Entries for locating words and elements
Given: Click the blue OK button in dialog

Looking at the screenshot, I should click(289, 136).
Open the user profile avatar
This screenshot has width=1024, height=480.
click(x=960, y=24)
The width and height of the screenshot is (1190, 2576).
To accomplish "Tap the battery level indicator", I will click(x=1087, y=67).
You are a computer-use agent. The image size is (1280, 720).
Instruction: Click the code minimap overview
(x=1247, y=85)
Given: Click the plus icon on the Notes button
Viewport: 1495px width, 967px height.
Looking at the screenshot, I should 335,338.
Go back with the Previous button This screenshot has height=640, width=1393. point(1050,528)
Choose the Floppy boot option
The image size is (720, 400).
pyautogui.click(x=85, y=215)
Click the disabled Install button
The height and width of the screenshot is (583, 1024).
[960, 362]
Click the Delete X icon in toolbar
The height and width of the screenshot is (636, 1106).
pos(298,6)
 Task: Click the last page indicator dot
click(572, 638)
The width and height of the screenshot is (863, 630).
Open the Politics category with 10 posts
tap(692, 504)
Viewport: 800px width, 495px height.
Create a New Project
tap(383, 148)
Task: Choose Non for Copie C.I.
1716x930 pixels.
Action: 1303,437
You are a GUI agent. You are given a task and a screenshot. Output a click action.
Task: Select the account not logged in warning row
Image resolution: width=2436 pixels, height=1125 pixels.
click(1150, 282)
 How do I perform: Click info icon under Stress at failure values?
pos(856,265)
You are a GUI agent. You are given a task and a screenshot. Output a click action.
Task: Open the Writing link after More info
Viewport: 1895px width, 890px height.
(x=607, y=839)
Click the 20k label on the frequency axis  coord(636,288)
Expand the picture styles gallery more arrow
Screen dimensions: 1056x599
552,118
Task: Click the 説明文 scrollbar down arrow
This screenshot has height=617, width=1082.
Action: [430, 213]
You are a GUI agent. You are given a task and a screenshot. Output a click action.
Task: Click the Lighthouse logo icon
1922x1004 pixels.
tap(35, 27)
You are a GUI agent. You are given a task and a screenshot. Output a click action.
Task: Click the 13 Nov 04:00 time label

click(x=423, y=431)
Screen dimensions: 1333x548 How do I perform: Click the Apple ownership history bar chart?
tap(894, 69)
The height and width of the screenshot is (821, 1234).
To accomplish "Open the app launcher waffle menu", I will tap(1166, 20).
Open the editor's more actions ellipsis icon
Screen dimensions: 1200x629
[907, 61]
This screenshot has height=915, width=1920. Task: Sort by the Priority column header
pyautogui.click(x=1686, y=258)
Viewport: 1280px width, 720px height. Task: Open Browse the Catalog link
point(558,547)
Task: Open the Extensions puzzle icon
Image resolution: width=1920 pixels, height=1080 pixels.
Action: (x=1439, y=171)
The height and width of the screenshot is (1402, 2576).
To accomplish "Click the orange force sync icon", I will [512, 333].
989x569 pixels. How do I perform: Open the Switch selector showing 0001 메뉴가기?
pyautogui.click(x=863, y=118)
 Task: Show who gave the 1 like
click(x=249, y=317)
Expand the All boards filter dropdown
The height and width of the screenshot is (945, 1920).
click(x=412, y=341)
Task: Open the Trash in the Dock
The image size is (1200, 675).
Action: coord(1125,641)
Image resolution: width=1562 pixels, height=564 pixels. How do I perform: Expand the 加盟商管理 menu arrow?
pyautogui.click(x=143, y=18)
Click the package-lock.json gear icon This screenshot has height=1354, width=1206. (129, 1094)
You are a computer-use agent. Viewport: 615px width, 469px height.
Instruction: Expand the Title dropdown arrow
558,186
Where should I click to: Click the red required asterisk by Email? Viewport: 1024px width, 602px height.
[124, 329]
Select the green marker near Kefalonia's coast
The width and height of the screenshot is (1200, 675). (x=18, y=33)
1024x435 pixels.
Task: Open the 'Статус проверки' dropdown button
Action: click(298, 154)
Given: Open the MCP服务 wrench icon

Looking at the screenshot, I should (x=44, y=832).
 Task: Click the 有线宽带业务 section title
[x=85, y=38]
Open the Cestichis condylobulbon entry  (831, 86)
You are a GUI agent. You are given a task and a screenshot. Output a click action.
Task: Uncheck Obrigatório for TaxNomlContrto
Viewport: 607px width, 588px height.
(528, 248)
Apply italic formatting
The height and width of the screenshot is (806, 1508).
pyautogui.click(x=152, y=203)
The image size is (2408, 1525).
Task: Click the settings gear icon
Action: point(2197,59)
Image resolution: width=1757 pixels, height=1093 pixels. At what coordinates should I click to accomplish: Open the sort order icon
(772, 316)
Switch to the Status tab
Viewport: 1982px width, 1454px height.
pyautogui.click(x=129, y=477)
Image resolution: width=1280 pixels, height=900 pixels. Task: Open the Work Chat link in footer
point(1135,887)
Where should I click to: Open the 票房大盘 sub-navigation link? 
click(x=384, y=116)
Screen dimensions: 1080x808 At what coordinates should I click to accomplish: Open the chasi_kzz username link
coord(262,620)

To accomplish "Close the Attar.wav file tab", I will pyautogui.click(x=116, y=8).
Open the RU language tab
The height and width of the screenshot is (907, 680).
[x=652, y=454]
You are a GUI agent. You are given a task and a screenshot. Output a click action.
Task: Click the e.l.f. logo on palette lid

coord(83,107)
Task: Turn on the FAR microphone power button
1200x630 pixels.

Exercise aim: Copy the rows word for word, beginning with the line that contains "Open the Cestichis" and ending with the line that contains "click(x=384, y=116)", both included.

Answer to this exercise:
Open the Cestichis condylobulbon entry  (831, 86)
You are a GUI agent. You are given a task and a screenshot. Output a click action.
Task: Uncheck Obrigatório for TaxNomlContrto
Viewport: 607px width, 588px height.
(528, 248)
Apply italic formatting
The height and width of the screenshot is (806, 1508).
pyautogui.click(x=152, y=203)
The image size is (2408, 1525).
Task: Click the settings gear icon
Action: point(2197,59)
Image resolution: width=1757 pixels, height=1093 pixels. At what coordinates should I click to accomplish: Open the sort order icon
(772, 316)
Switch to the Status tab
Viewport: 1982px width, 1454px height.
pyautogui.click(x=129, y=477)
Image resolution: width=1280 pixels, height=900 pixels. Task: Open the Work Chat link in footer
point(1135,887)
Where should I click to: Open the 票房大盘 sub-navigation link? 
click(x=384, y=116)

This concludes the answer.